6. Tanksley, Peter T. et al. (2023). Do polygenic indices capture "direct" effects on child externalizing behavior? Within-family analyses in two longitudinal birth cohorts. medRxiv. DOI: https://doi.org/10.1101/2023.05.31.23290802.

7. Ge, T., Chen, CY., Ni, Y. et al. Polygenic prediction via Bayesian regression and continuous shrinkage priors. Nat Commun 10, 1776 (2019). https://doi.org/10.1038/s41467-019-09718-5

8. Bycroft, C., Freeman, C., Petkova, D. et al. The UK Biobank resource with deep phenotyping and genomic data.
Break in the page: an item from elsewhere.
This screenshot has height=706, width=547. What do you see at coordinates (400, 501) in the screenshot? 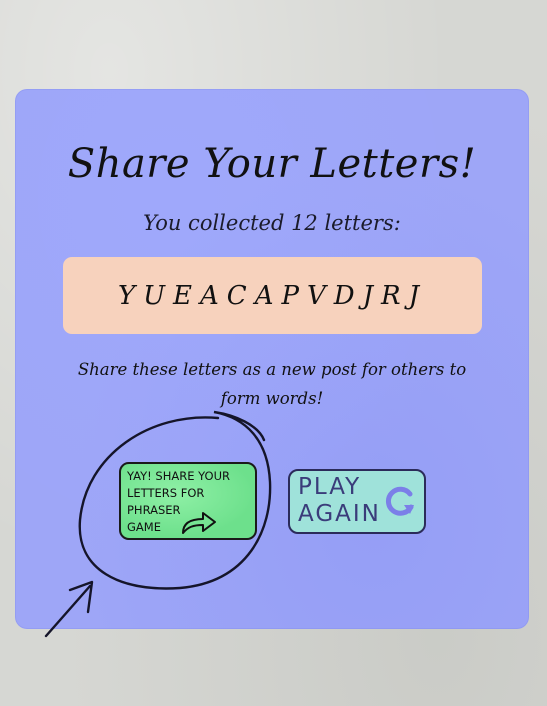
I see `replay-icon` at bounding box center [400, 501].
Nature 562, 203–209 (2018). https://doi.org/10.1038/s41586-018-0579-z

Supplement

‍

Supplementary Table A: How each disease case is defined when evaluating genetic risk scores in the UK Biobank

Phenotype	ICD-10 Codes	Self-Report Codes	Cases in UK Biobank (White British)
Prostate cancer	C61, D075	1044	13,806
Type 2 diabetes	E11.1-9	1223	30,507
Coronary artery disease	I210-4,I219,I220I221,I228, I232, I233, I235, I236, I238, I249, I252	1075	22,451
Breast cancer	C5.0-9, D05.0, D059	1002	18,588
Atrial fibrillation	I48.0-4, I48.9	1471, 1483	22,472
Schizophrenia	F20.0-9, F21, F23.0-3, F23.8	1289	1,376
Class III Obesity*	-	-
Depression**	-	-
Bipolar disorder	F31	1291	1,855

Class III Obesity was defined as having a BMI (UK Biobank Field 21001) of 40 kg/m2 or above.
The depression phenotype was defined for participants who participated in the Mental Health Survey who had researcher-derived “probable recurrent depression (severe)”, and controls excluded participants with any depression or bipolar disorder.